I live in the UK. Just bought one of these and I'm very impressed. It's a small unobtrusive unit. Bought this as I have a Fluval 405 system and was using another type of inline diffuser but had some scares with the tubing coming lose and water leaking. Have to say this is the best I've come across. It locks all hosing in place with plastic locking nuts, so there is no chance that your hosing will ever slip off, even the CO2 inlet hose. The co2 comes out as a very fine mist. I use a Fluval spray bar kit for my 405 system. The CO2 comes out as a fine mist. Very beautiful effect and very good diffusion. A 5 star product. I found that you will need to increase the pressure to unseat the valve for this product. On my previous diffusers I had the CO2 pressure set to 1 bar. For this to perform nicely I had to increase from 1 to 2 bar and open the needle valve more. All in all highly recommended.
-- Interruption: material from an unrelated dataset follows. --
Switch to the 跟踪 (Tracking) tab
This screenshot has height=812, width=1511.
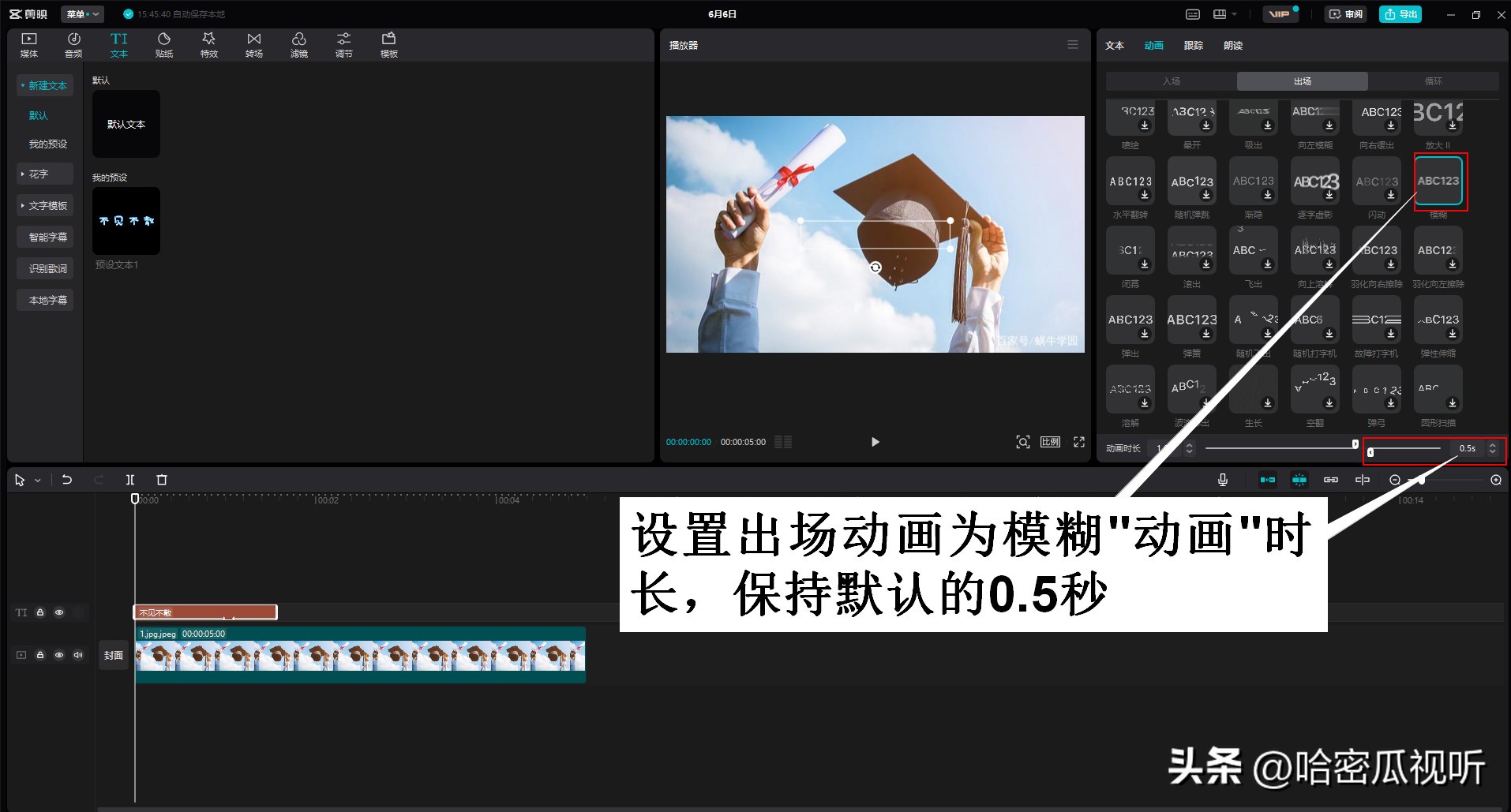1193,45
Liking the hose locks, no leaks and very secure fit. the 16mm is perfect if you have a Fluval 305/405 canister filter. I use the Fluval spray bar kit for my 405 system. This device will not work with a DIY co2 system due to the high pressure required to unseat the diffuser valve. I give it 5 stars out of 5 as it's the best diffuser I've used.

There are two versions of this both produce a mist as supposed to the small bubbles you get with other co2 diffusers. Namely the *UP CO2 Inline Diffuser* and *Easy Aqua Super Mist Atomiser*

I'd like to hear others experience with either of these products.


----------



## Justindew (Apr 15, 2011)

Can this be used with a paintball co2 system?


----------



## bigstick120 (Mar 8, 2005)

Do you have a link to the diffuser you are talking about?


----------



## Left C (Jun 14, 2005)

bigstick120 said:


> Do you have a link to the diffuser you are talking about?


Hi bigstick

Here's a link.

Left C


----------



## bigstick120 (Mar 8, 2005)

Thanks,
So the issue with these cracking are over? That was the big problem when they first came out. I went with the BOYU one, I see those have shot up in price since I got mine!


----------